* Source data:
##############################
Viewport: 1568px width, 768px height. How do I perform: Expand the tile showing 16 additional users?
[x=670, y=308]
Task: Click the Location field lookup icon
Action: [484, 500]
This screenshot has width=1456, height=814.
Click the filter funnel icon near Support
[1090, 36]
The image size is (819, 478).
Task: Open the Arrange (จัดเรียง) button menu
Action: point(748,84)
##############################
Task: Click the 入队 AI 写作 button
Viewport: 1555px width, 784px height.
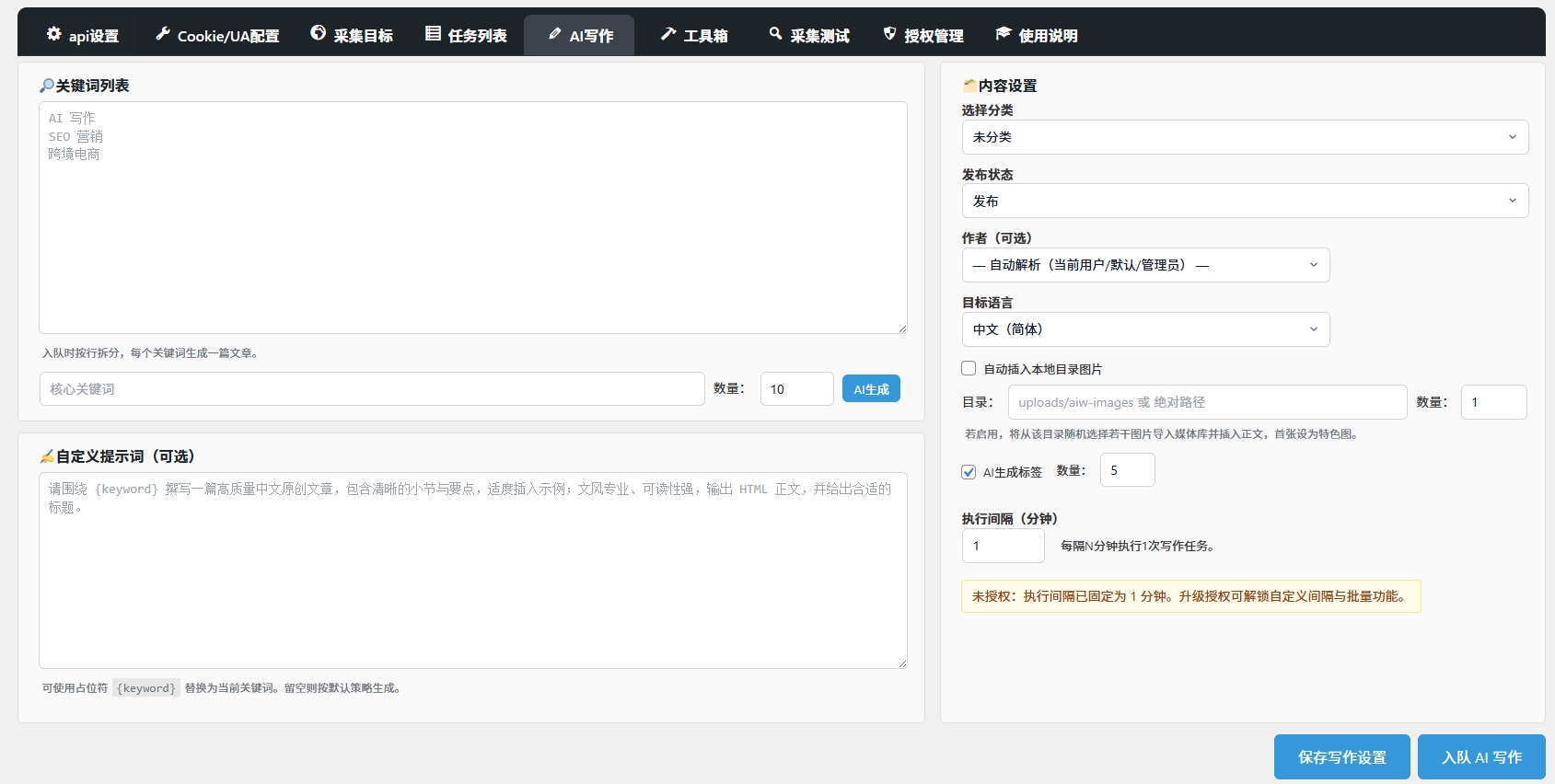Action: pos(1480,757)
##############################
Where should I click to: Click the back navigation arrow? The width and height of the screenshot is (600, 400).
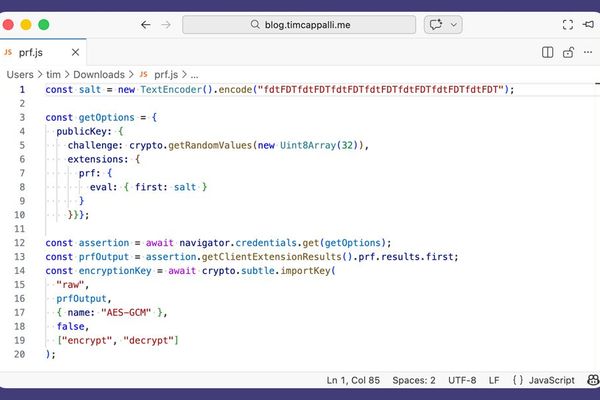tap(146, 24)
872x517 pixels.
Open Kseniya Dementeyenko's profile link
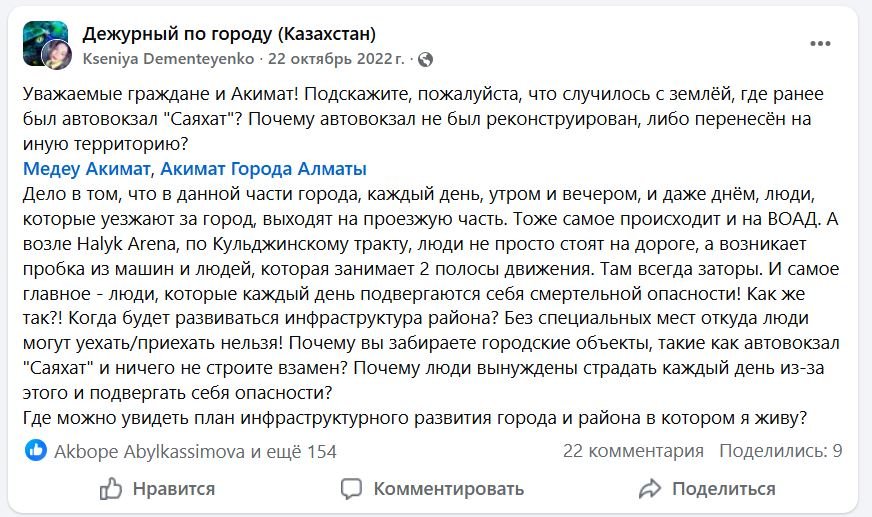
##############################
* What the task requires: Only the lines above from the one with "Where should I" to the one with "Open Kseniya Dementeyenko's profile link" should be printed, both included and exactly as written; no picture belongs in the copy.

* Solved exercise:
Where should I click to: Click the back navigation arrow? The width and height of the screenshot is (600, 400).
tap(146, 24)
872x517 pixels.
Open Kseniya Dementeyenko's profile link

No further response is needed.